**What is required**
Repeat the records exactly. Leave out the pictures.

=-=-=-=-=

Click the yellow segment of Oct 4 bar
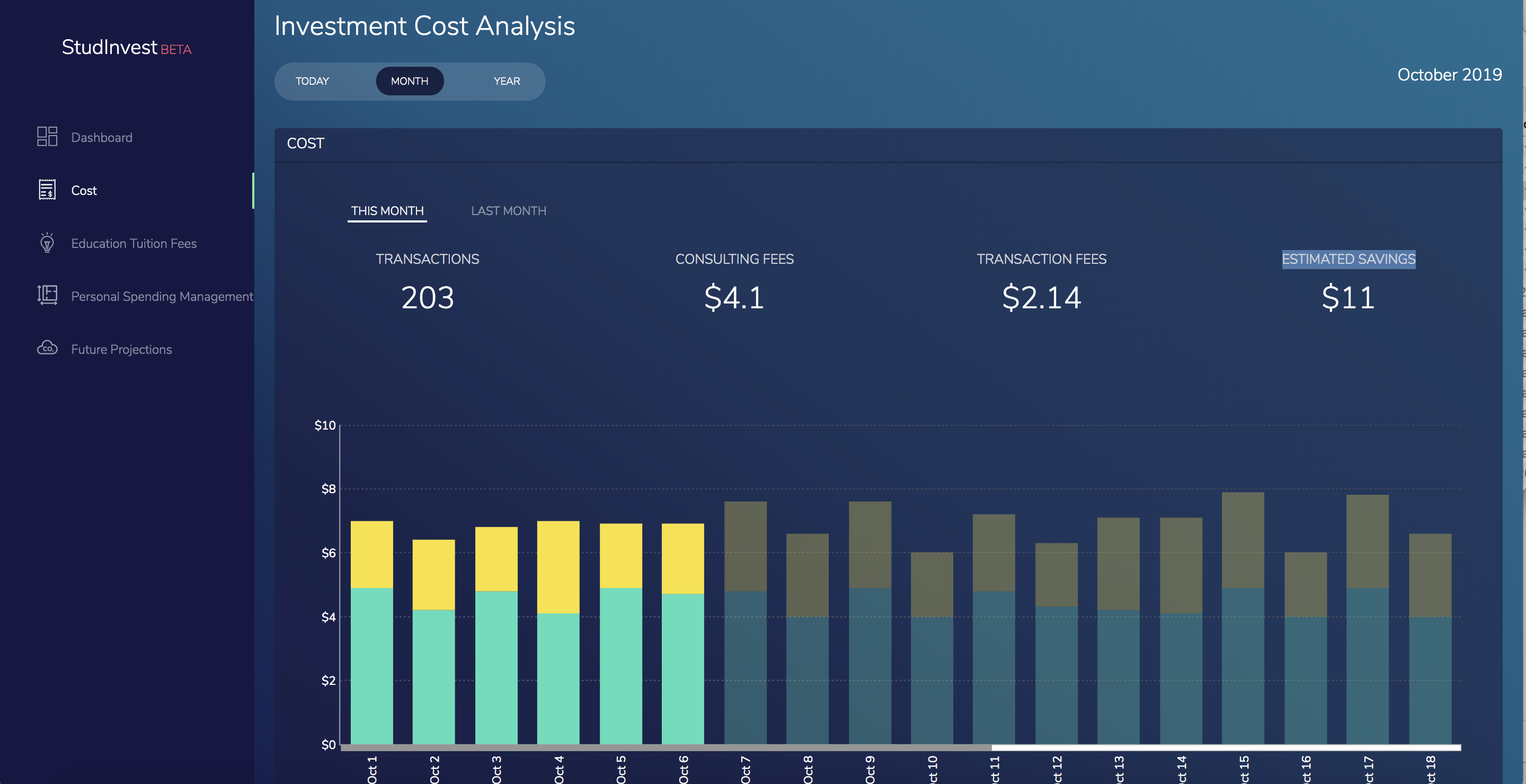 [x=558, y=566]
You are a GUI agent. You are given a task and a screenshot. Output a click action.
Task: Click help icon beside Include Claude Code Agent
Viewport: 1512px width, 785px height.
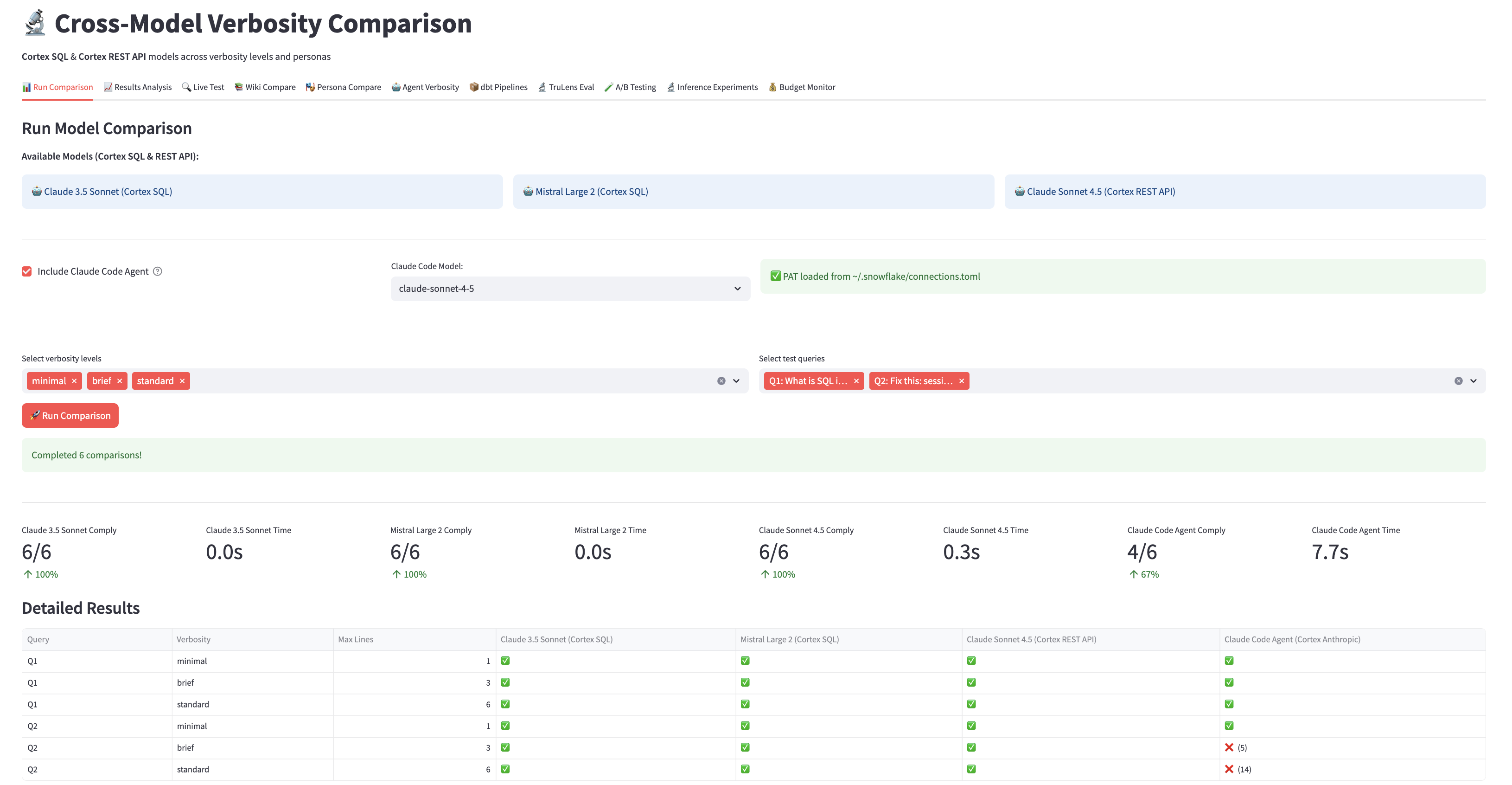tap(157, 271)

=-=-=-=-=

**Answer below**
Click the yellow segment of Oct 4 bar
 [x=558, y=566]
You are a GUI agent. You are given a task and a screenshot. Output a click action.
Task: Click help icon beside Include Claude Code Agent
Viewport: 1512px width, 785px height.
tap(157, 271)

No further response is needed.